2. Analysis and modification/design of a more complicated 2nd order system with a view to system performance and improvement.
3. You just use the data shown for your challenge group shown below
The systems that you will be analysing and modifying are mass-spring systems (containing a viscous dashpot) and so the modelling of such systems will involve developing Newton’s laws of motion. The analysis of the systems will require conversion of system models into different model types (transfer functions, state-space models etc). The engineering system within the challenge are basic, simplified models of a vehicle suspension system. A vehicle suspension system essentially acts as a low-pass filter; its purpose is to damp high frequency oscillations caused by a road surface to produce a more comfortable ride, and more importantly, to maintain vehicle stability. Two key parameters in maintaining vehicle comfort and stability are the spring stiffness constant k and the viscosity of the dashpot damper c; if these two parameters are not correct, the suspension system may respond too slowly to an uneven road surface leading to a loss of control of the vehicle. Analysis of natural frequency (ωn) and damping ratio (ζ) will be key in system design.

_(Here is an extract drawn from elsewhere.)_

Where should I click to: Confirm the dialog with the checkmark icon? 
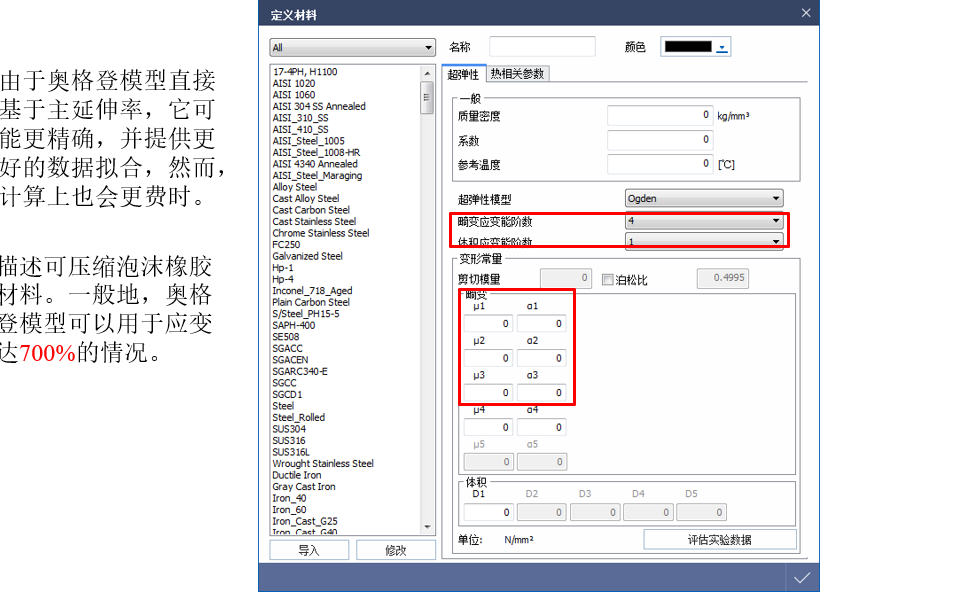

Task 1: Development of system model & analysis of system characteristics
Consider the following basic model of a spring-dashpot shock absorber. For task 1, you will develop the deferential equation of motion and you will analyse the properties of the system without interference from a road surface. Once you have analysed the system dynamics and how spring stiffness and viscosity effect it, you will move on to see how the system behaves over a simulated road surface in task 2.
Note that u(t) represents the displacement of the car body, which
includes also the road unevenness y(t) – so the compression/extension of the
suspension is the relative displacement u(t) – y(t). Same principle applies to
velocities; the suspension responds to the relative velocity